Kathrin Koslicki |
In den letzten Jahren hat es zumindest im angelsächsischen
Raum eine Renaissance des Hylemorphismus gegeben. Außer Philosophen, die den
klassischen Hylemorphismus von Aristoteles und Thomas von Aquin weiterführen,
gibt es auch eine neue Theorie des Hylemorphismus, die Oderberg als „strukturellen
Hylemorphismus“ bezeichnet hat und der sich deutlich von der klassischen
Theorie unterscheidet. Hauptvertreter dieses strukturellen Hylemorphismus sind
Kathrin Koslicki und William Jaworski.
Zunächst besteht der Unterschied zwischen klassischem und
strukturellem Hylemorphismus darin, dass der letztere, wie der Begriff der
Struktur bereits andeutet, quantitativ ist, denn der Begriff der „Struktur“ ist
ein quantitativer Ausdruck. Natürlich gibt es auch im
aristotelisch-thomistischen (A-T) Hylemorphismus quantitative Formen, nämlich z.B.

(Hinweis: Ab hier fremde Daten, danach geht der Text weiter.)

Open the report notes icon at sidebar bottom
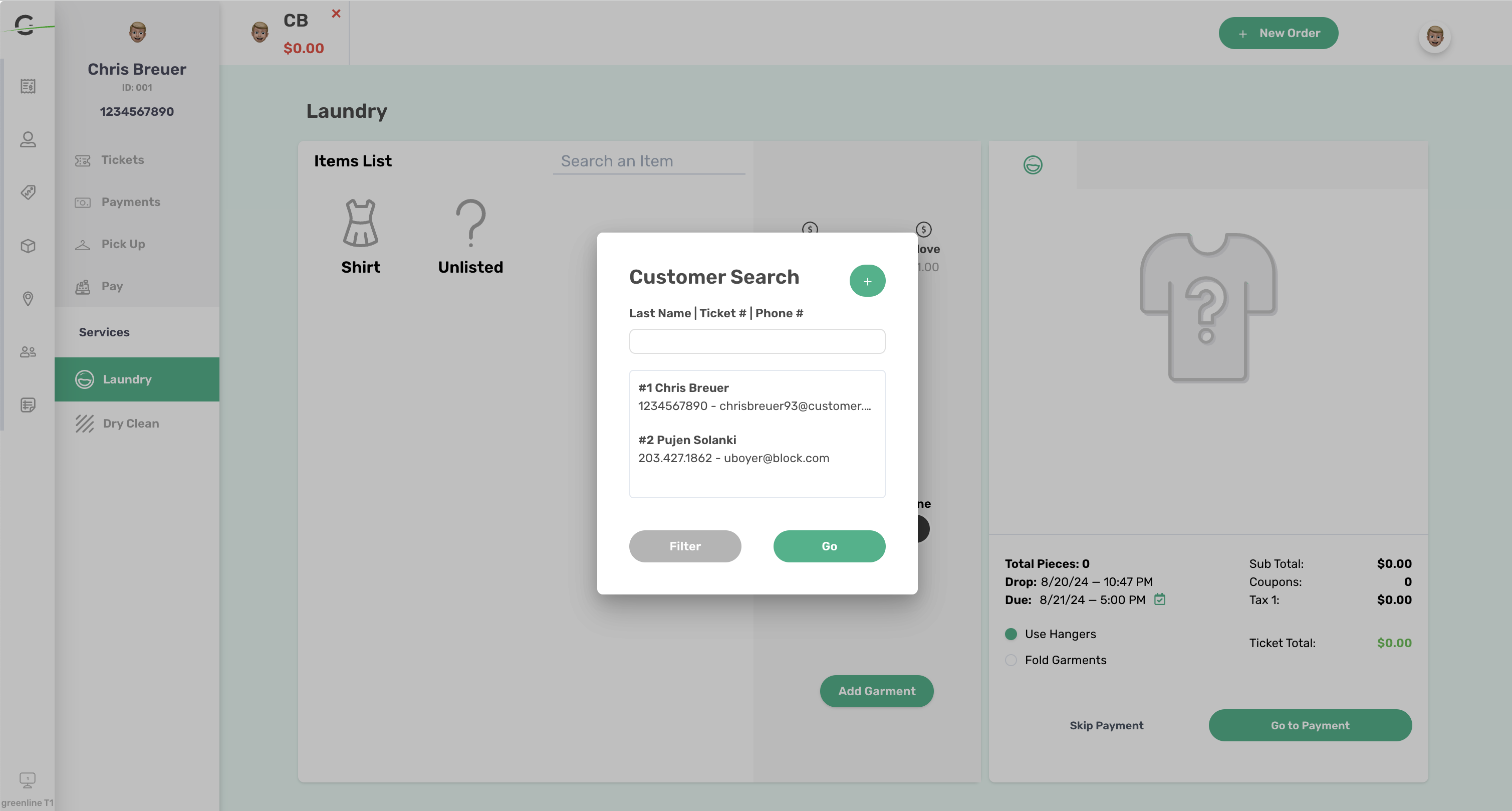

die Formen mathematischer Entitäten, aber im Allgemeinen werden die Formen der
Entitäten qualitativ verstanden. Daher ist der Begriff der Struktur zumindest
nicht dazu geeignet, den Begriff der Form in der A-T Philosophie voll
abzudecken.
Darüberhinaus hat
Oderberg gezeigt (2014),
dass der strukturelle Hylemorphismus mit Problemen konfrontiert ist, die sich
aus der Frage ergeben, welche Elemente von der Struktur strukturiert werden. Als
Beispiel führt Oderberg die Struktur von Wasser an. Sind es die Atome des
Wassers, die durch die Struktur strukturiert werden oder sind es vielmehr
grundlegendere Teilchen, aus denen die Atome zusammengesetzt sind? Die
strukturellen Relationen in die die Atome in einem Wassermolekül zueinander
stehen, unterscheiden sich deutlich von den Relationen, in die die Quarks in
einem Wassermolekül zueinander stehen. Wenn man daher sagt, die Atome seien die
Elemente, die strukturiert werden, spricht man über eine andere Struktur als
wenn man sagt, es seien die Quarks die strukturiert werden. Daher spricht man
bei diesen zwei Fällen von zwei verschiedenen Formen bzw. Strukturen, obwohl es
sich um ein und dasselbe Wassermolekül handelt. Wenn der strukturelle
Hylemorphist darauf antwortet, dass die Antwort jeweils von dem abhängt, was
man betrachten will, dann bedeutet das, dass die Form der Dinge (bzw. die
Struktur) von unserer Betrachtung, d.h. von subjektiven Faktoren abhängig ist
und kein reales Merkmal der Wirklichkeit ist.
Als weitere Probleme
des strukturellen Hylemorphismus werden von David Oderberg erwähnt: Wenn jede
der beiden in Frage stehenden Strukturen, die atomare Struktur und die Struktur
der Quarks, als real gegenwärtig im Wasser verstanden werden (im Gegensatz zu
einer bloß von unseren Interessen abhängigen Betrachtungsweise), dann steht
diese Auffassung im Gegensatz zur Einheit der substanziellen Form. Wie Thomas
und andere Scholastiker betont haben, kann eine Substanz nur eine einzige Form
haben, weil sonst die Einheit der Substanz problematisch wird.
Zudem ist es für den
scholastischen Begriff des Hylemorphismus ein schwerwiegender Fehler zu
behaupten, dass die Komponenten einer Substanz früher als diese selbst
existieren und sozusagen darauf warten, strukturiert zu werden. Innerhalb einer
Substanz existieren diese Komponenten bestenfalls virtuell, aber nicht aktual,
denn was existiert ist die Substanz als Ganze. Daher kommt Edward Feser (2014,
188) zu dem Schluss, dass der strukturelle Hylemorphismus, „ebenso wie der
nicht-reduktive Materialismus (…) und der Eigenschaftsdualismus, obwohl
nützlich in ihren Angriffen auf den Reduktionismus und eliminativen
Materialismus, gleichwohl nur unzureichend radikal sind“.